Kate Mancey is Assistant Professor of Music and Media at Utrecht 木瓜福利影视. Originally from the UK, she earned her undergraduate degree in popular and classical music from the 木瓜福利影视 of Liverpool, followed by a research master's degree with a focus on music and virtual reality from the same institution, and finally a PhD in music theory from Harvard 木瓜福利影视. 

Her research focuses on intersections of music, technology, and society, across various periods and genres. She is especially interested in relationships between (vernacular) philosophies of music and of technology. Her 2024 PhD thesis, The Technophonic Everyday, examines the role of music and sound in human-technology relationships, highlighting the significance of 鈥渢uning in鈥 to the seemingly mundane and ostensibly non-musical machines of our daily lives, such as smartphones and washing machines. Her work calls for a multi-modal approach to music and sound analysis, combining methods from computer-aided analysis with more traditional formal analysis and close listening practices, and considers this in dialogue with archival materials such as catalogues and patents. Her work has been supported by multiple fellowships, including the Kennedy Memorial Trust, the Harry and Majorie Ann Slim Memorial Fellowship, and the Sandra Ohrn Dissertation Fellowship, enabling research travel to Tokyo and Osaka, alongside archival work at the Smithsonian Institute. 
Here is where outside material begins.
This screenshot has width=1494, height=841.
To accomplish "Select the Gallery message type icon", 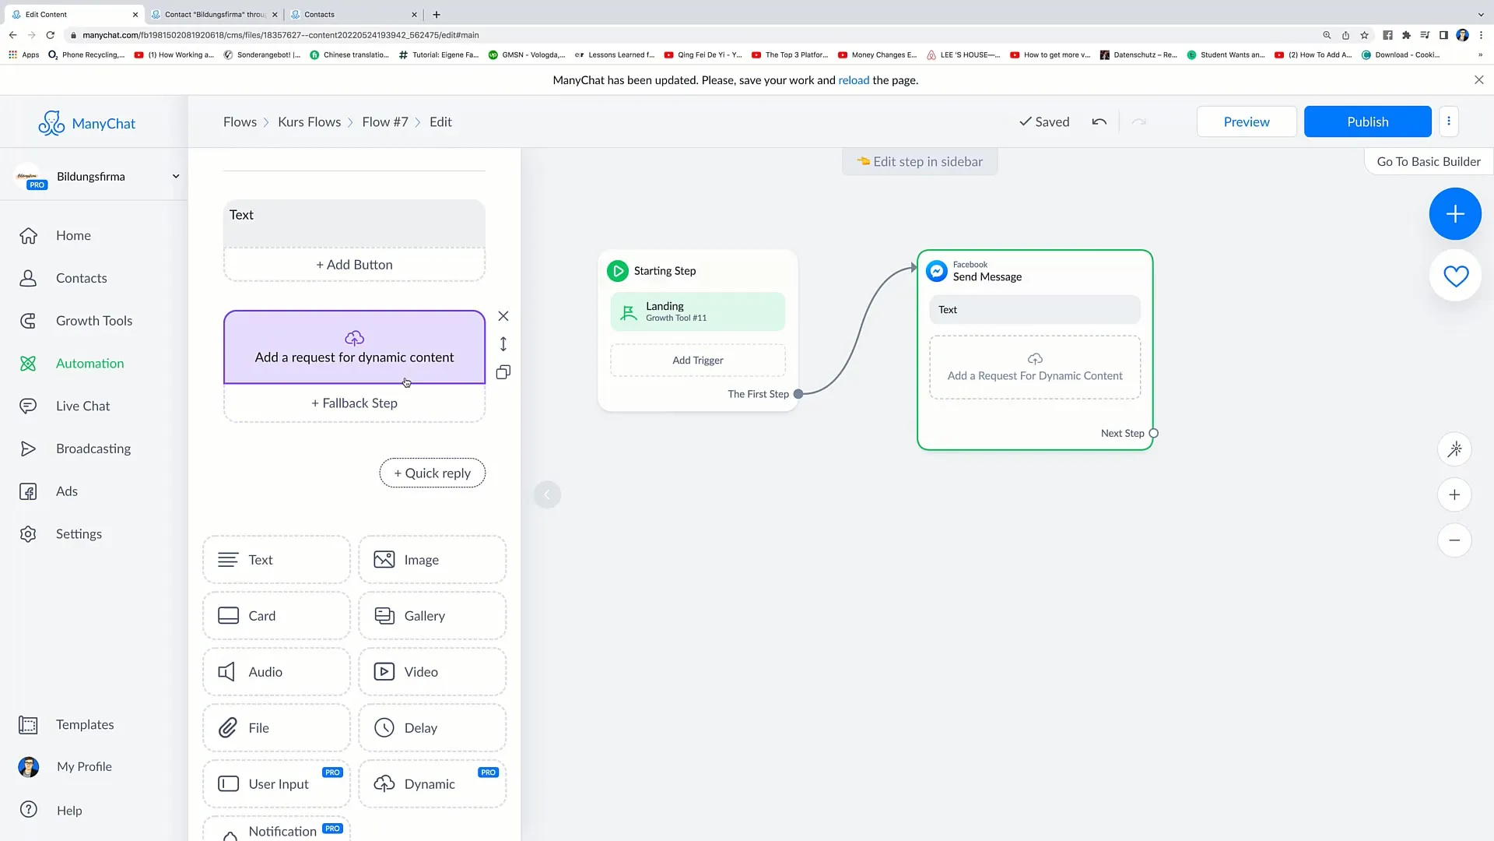I will [384, 615].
Her multi-modal approach to analysis has influenced her work in other areas of music scholarship, namely the analysis of popular music and audiovisual media. Her research output includes articles and chapters in venues such as Sound Studies and The Oxford Handbook of Video Game Music and Sound. She has presented her research widely at international conferences, including at the annual meetings of the American Musicological Society, the Society for Music Theory, the Royal Music Association, and the International Society for Music Information Retrieval. Alongside these, she has worked on multiple interdisciplinary projects, such as the Boston Rock City linked data project as a Pforzheimer Fellow, and has advised on a range of private sector music-related legal cases.